Governments across the world need to innovate the way forward and formulate policies to spur on development of the new tech economy.

 

I receive sometimes two calls a month from people in Ireland asking me if I need help to set up a team in Dublin. They are pushing the low tax and tech friendly benefits that Ireland has become famous for in recent years.

 

Tax breaks are no longer an innovation for governments trying to attract tech, they are now a minimal viable product and we need to do even more than the cities that have been leading the way.

 

We are now competing on a global stage to attract the smartest and brightest tech companies who can leverage our proximity to Asia and our low Australian dollar to build new products and share them with the world.

 

Zendesk opened a Melbourne office last month with up to 100 staff to be based there. Slack is rumoured to be looking for office space in Melbourne also and Xero have 320 staff in their Melbourne office.

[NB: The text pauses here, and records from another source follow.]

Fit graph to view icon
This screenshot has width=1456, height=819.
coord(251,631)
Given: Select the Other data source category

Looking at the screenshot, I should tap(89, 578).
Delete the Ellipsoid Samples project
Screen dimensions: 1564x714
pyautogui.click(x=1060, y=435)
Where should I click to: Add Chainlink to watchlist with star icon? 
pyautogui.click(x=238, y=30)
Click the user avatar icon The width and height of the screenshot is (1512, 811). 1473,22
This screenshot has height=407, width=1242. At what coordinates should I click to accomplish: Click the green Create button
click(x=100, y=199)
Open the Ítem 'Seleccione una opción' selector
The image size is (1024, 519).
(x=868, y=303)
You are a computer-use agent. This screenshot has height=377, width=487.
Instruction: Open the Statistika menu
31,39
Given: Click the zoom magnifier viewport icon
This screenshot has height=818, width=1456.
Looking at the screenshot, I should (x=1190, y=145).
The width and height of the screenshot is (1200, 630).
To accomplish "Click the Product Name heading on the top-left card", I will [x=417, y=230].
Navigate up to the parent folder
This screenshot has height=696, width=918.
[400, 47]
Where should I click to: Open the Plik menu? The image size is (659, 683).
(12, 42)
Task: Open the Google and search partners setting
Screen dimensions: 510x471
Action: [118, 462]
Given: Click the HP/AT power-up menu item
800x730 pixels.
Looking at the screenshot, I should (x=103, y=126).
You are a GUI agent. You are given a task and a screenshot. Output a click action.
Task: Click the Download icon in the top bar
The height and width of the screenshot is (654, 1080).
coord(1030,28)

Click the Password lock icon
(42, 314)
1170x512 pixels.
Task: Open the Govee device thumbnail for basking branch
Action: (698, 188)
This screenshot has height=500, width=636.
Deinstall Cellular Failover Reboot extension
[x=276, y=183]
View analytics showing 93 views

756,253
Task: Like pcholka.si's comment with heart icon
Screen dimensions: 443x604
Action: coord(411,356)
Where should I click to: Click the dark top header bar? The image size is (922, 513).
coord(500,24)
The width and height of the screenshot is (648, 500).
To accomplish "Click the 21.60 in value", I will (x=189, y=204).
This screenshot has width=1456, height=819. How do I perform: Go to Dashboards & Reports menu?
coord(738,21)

The Victorian government has had people working in San Francisco with tech companies to bring them to Melbourne — it’s a smart move, and one that is starting to pay off.

 

One company with hundreds of staff brings in substantial benefits to a city and over time those staff will start transitioning out of their current companies into other tech companies, which continues to expand the tech ecosystem.

 

People need to think differently about how to solve the problems of today.

 

Innovation isn’t a choice, it’s an imperative. The cost reductions across companies and entire industries are too great for anyone to ignore, and if we don’t respond with urgency, we will be consumers of technology instead of producers.

 

Let’s take notice of the smoke signals and drive our technology stakes into the ground to make our claim on the world’s tech stage.

 

Luke Anear is the CEO of SafetyCulture.io. This piece was originally posted on Medium.